Illegal guns: booming business & fatal problem
- Source: The Global Times
- [07:41 May 25 2009]
- Comments

Police in Mudanjiang, Heilongjiang Province, prepare to destroy a haul of 375 illegal guns and more than 300 knives last year. Although it is illegal for civilians to own guns in China, crime involving firearms has been on the rise in recent years. Photo: Xinhua
By Li Xiaoshu and Wen Ya
A man was shot Friday in front of a restaurant near the north gate of Hengchang garden in Beijing’s Xuanwu district, the Beijing News reported yesterday.
A witness said the incident happened at about 11:50 pm at a food stall in front of the restaurant.

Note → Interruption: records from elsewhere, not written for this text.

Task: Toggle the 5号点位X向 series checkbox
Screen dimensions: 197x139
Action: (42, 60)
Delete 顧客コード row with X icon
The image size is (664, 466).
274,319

“A big man wearing a white hat shot another man,” the report quoted a man surnamed Gao as saying.
“I heard two people calling the wounded man ‘Boss.’”
After the shooting, the gunman jumped into a white BMW, reversed it at high speed, collided with another vehicle and then drove away.”
Another witness was quoted as saying police found a shell of a P-64 at scene and detained about 10 people who were in the restaurant.
The Beijing Public Security Bureau said police had identified the suspect and the pistol involved, the report said.
Chen Tianben, an associate professor at the Chinese People’s Public Security University, told the Global Times yesterday that the shooting reflects a “rising social tension” and “inherent problems” of the nation’s gun control system.
China has enacted its current law on gun control in 1996. It forbids the private manufacture, sale, transport, possession, import or export of bullets and guns, including replicas.
Those found guilty of selling, manufacturing or possessing guns face penalties ranging from three years’ jail to the death penalty.
Despite the law, there has been a rapid rise in gun crime in recent years.
In the first six months of last year, some 4,600 cases were handled, almost double the number for the whole of 2007, the Ministry of Public Security said.
Some 79,000 illegal firearms were confiscated last year, three times as many as in 2007, it said.
In March, the ministry launched a campaign to “significantly reduce” gun-related crime.
Good business
“Give me a table, and some pieces of steel, wood and coil springs, and I’ll make you a gun, ” Deng Xiangjing, a police officer from Chongqing, said an illegal gun maker once told him. Deng, who has been involved in a number of missions to confiscate illegal firearms, told the Global Times yesterday that homemade shotguns and handguns from Guizhou and Yunnan provinces are increasingly being used in robberies and murders.
“Most of the guns confiscated from village workshops in rural Chongqing are shotguns,” he said.
“They can also make handguns that are very similar to standard guns.”
Zhong Chengyong, who was tried in March for making 44 guns in a secret workshop in Lianjiang, Guangdong Province, said he could make one pistol every two hours using digital technology, police said at the time.
Although the guns cost less than 300 yuan ($44) to make, they easily sell for at least 3,000 yuan, a man surnamed Wu from Guizhou said in July.
In Yuyao, Zhejiang Province, guns can sell for 8,000 yuan each, while a gun-maker surnamed Yang from Guizhou Province said his weapons sold for 1,500 yuan each and that he had made 30 rifles and 329 bullets, Law and News, a monthly magazine from the Ministry of Justice, reported in February.
Du Zhixiong, research department director of the Rural Development Institute of he Chinese Academy of Social Sciences, told the Global Times that cracking down on gun production workshops may not eliminate the problem and that a comprehensive plan to tackle poverty in these areas was needed.
“The government must strengthen its publicity on illegal guns in rural areas, ” he said.
Tricky problem
In the execution of the criminal law, courts should impose higher fines on those who make and sell guns illegally, Chen, the associate professor at the Chinese People’s Public Security University, told the Global Times yesterday.
“The current penalties are light. We should set a fine and then raise it according to the illegal income of the criminals,” he said.
“It will increase their costs and give them a warning.”
The gun situation in China is different than in some other countries, as the country does not allow people to possess or sell guns, unlike in the US, Chen said.
“With the convenient communication and exchange with the outside world, criminals have more channels to access guns. It’s difficult for us to plug all the channels,” he said.